### TEXT PROVIDED:
These new ideological public-nuisance suits target products or activities that didn’t violate any law or regulation at the time they were produced and used. The defendants are manufacturers and distributors rather than individuals who committed specific wrongful acts. Such claims often feature freestanding state-law causes of action, available to local governments that otherwise lack legal authority to bring other public enforcement actions. That enables plaintiff lawyers, working with local governments, to make an end-run around state governments, pushing “progressive” policies, even in conservative states.
As long as the threat of litigation lingers over every industry under the sun, plaintiff lawyers will have the ability to intimidate market participants and reshape the economy without ever scoring a conclusive win in a courtroom (never mind a legislature). Even corporate giants that can afford to fight sometimes find it more economical to settle a meritless claim. Litigation options and their attendant costs are even worse for small and midsize businesses, like local car dealers, gasoline stations and beverage distributors.
There have been some major litigation setbacks to this public-nuisance campaign. In 2021 the Second U.S. Circuit Court of Appeals dismissed a New York City suit against international oil companies that sought to recover, as the court put it, “damages caused by those companies’ admittedly legal commercial conduct in producing and selling fossil fuels around the world.” The same year, the Oklahoma Supreme Court tossed an opioid case against Johnson & Johnson.
But because such lawsuits are usually driven by state law, there is no opportunity for a conclusive nationwide win at the U.S. Supreme Court covering all these lawsuits; the battles have to be waged on a state-by-state basis. Federal constitutional issues arise in cases against some industries—the First Amendment for social media, the Second Amendments for gun makers. There are also some instances in which federal common law or regulatory statutes like the Clean Air Act pre-empt the application of state public-nuisance laws. That was the basis on which the Second Circuit threw out the New York case and is one of the key arguments before the Hawaii Supreme Court.

### PROVIDED MATERIAL:
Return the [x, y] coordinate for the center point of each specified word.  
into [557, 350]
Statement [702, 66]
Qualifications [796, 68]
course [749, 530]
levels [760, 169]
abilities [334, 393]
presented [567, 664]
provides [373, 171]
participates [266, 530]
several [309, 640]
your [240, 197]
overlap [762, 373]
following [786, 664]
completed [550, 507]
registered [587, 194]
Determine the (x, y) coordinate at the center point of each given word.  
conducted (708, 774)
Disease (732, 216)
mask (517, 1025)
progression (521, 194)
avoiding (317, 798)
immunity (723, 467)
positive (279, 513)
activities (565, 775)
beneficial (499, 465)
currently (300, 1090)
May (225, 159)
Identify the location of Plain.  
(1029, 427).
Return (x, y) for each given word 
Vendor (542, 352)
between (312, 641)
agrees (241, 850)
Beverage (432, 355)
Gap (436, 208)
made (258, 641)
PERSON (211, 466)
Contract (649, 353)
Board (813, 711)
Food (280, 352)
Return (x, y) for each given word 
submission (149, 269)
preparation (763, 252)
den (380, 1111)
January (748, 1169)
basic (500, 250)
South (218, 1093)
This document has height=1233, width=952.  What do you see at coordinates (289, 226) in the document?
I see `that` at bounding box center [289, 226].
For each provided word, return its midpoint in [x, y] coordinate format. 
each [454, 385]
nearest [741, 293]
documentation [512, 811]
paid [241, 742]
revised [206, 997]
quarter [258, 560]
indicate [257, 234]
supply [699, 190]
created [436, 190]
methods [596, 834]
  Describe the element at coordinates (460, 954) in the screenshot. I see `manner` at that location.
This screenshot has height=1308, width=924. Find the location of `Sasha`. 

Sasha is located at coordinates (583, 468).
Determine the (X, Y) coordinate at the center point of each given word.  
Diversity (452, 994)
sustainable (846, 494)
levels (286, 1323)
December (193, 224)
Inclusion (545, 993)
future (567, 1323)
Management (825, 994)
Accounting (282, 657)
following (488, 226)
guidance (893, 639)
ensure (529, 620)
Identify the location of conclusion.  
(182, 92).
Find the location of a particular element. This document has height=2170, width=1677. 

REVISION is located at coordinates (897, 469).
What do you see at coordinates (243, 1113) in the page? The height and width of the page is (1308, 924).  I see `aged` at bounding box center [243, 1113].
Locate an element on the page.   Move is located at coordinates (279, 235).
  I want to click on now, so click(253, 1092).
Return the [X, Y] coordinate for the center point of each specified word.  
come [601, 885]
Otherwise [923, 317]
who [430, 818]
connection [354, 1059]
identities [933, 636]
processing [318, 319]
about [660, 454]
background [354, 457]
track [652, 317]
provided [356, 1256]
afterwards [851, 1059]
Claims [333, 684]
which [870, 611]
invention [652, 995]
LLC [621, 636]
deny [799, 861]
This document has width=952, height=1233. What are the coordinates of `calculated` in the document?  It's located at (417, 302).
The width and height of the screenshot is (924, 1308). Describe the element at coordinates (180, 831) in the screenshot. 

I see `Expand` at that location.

### PROBLEMS AND TASKS:
- 1) List every court named in the text on public-nuisance lawsuits, counting each court only once.
- 2) According to the text on public-nuisance lawsuits, in what year did the Oklahoma Supreme Court throw out the opioid case against Johnson & Johnson?
- 3) Please extract the passage of the text on public-nuisance lawsuits starting at "These new ideological" and ending at "in conservative states.".

### ANSWER SET:
- 1)
- Second U.S. Circuit Court of Appeals
- Oklahoma Supreme Court
- U.S. Supreme Court
- Hawaii Supreme Court

- 2) 2021

- 3)
These new ideological public-nuisance suits target products or activities that didn’t violate any law or regulation at the time they were produced and used. The defendants are manufacturers and distributors rather than individuals who committed specific wrongful acts. Such claims often feature freestanding state-law causes of action, available to local governments that otherwise lack legal authority to bring other public enforcement actions. That enables plaintiff lawyers, working with local governments, to make an end-run around state governments, pushing “progressive” policies, even in conservative states.